### AIM 1:
Count the lines of the records below that contain the string "screenshot", treating case as significant, and reply with only the number.

### TEXT:
Friday, December 28, 2012

Guest Post: Best of 2012 - Der Miksic

I did, watched, and played so many great things this year, it's going to be tough to contain myself to a manageable list. I fear I don't feel as strongly about any of my "Bests" as Der Koosh did about his best TV show, but I have significant affection for lots of stuff I purchased and experienced. Every time you pick a leisure activity, you're gambling with your time, and often your money... and I'd say that in 2012, I came out way ahead.

But how do I pick, goddammit? Take film... I've got a list of 50 or 60 movies I saw, and genuinely enjoyed, and it's tough setting my filter to exactly the right granularity. How much is enough enjoyment to qualify? And once it qualifies, is that enough? I think, in order to narrow it down, I'm going to write this as a list of discoveries... things that made -- not just a strong impression -- but an unexpectedly strong impression, things that I ran across while scanning outside the standard frequencies. That way, I'll avoid repeating the top entries in everybody else's top ten lists and best-of-in-history lists.

So that makes for a slightly more manageable question: what were my best discoveries of 2012?

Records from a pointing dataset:
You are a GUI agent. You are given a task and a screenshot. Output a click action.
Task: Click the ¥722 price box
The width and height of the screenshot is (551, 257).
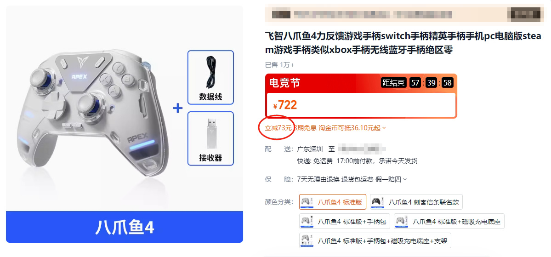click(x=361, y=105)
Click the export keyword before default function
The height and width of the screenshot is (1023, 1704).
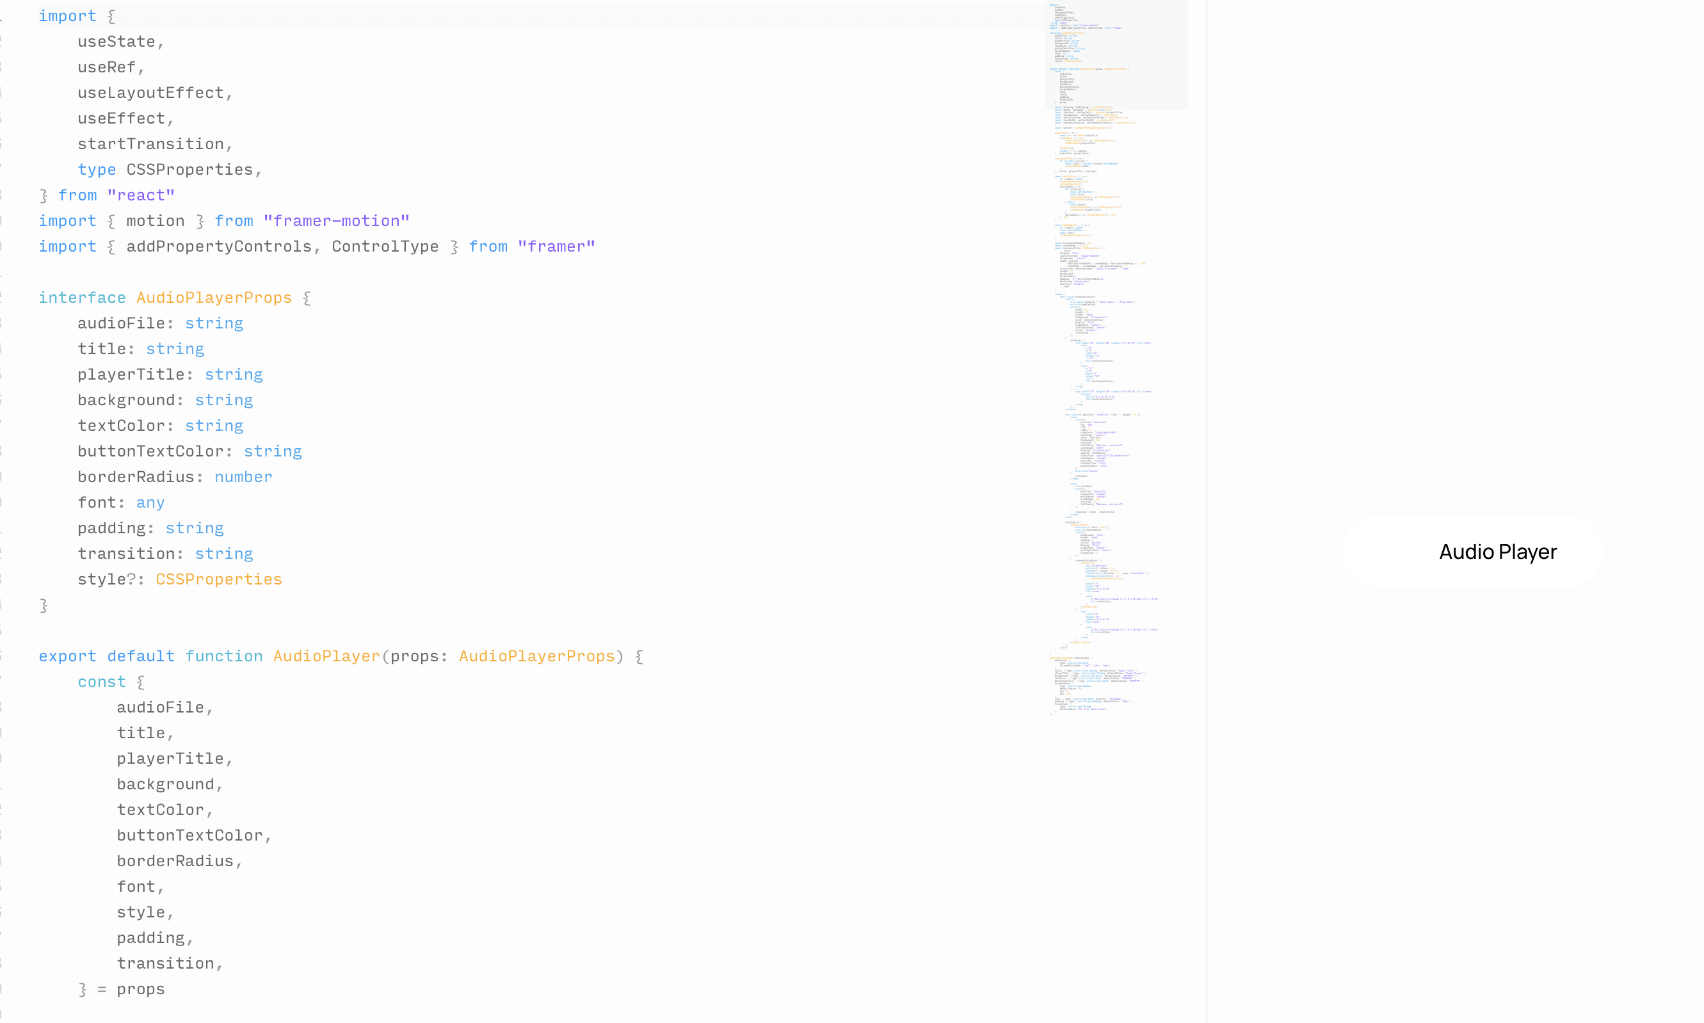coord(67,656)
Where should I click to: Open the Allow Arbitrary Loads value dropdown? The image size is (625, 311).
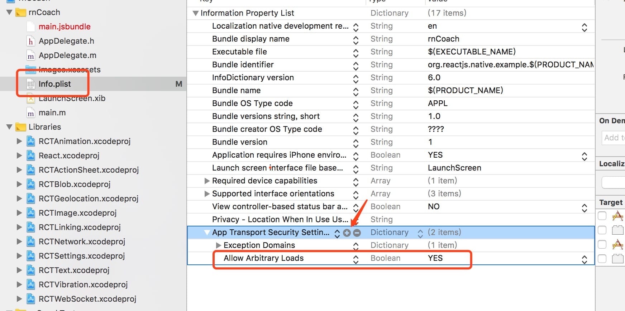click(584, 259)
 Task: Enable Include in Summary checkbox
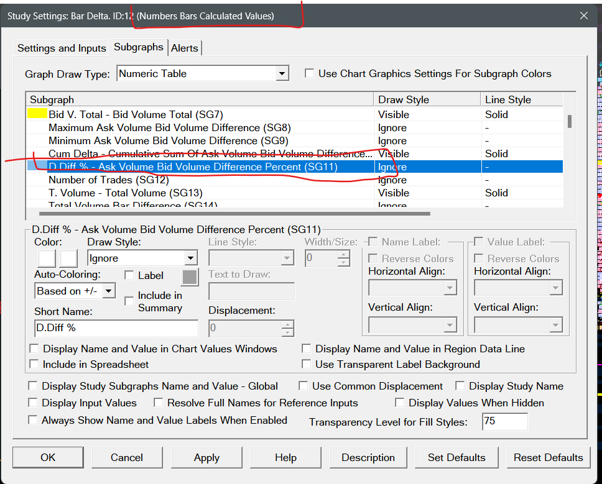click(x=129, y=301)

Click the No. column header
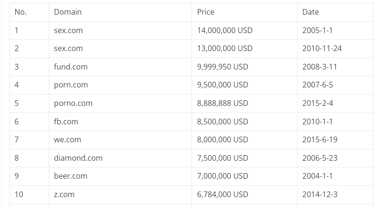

### AIM 2:
Summarize the blog post above in two sentences.

### ANSWER 1:
3

### ANSWER 2:
The author of this guest post says they had so many great experiences in 2012 that narrowing them to a manageable list is hard, and that they came out way ahead on the time and money spent on leisure. To narrow the choices and avoid repeating everyone else's top picks, they frame the list as their best discoveries of 2012: things that made an unexpectedly strong impression.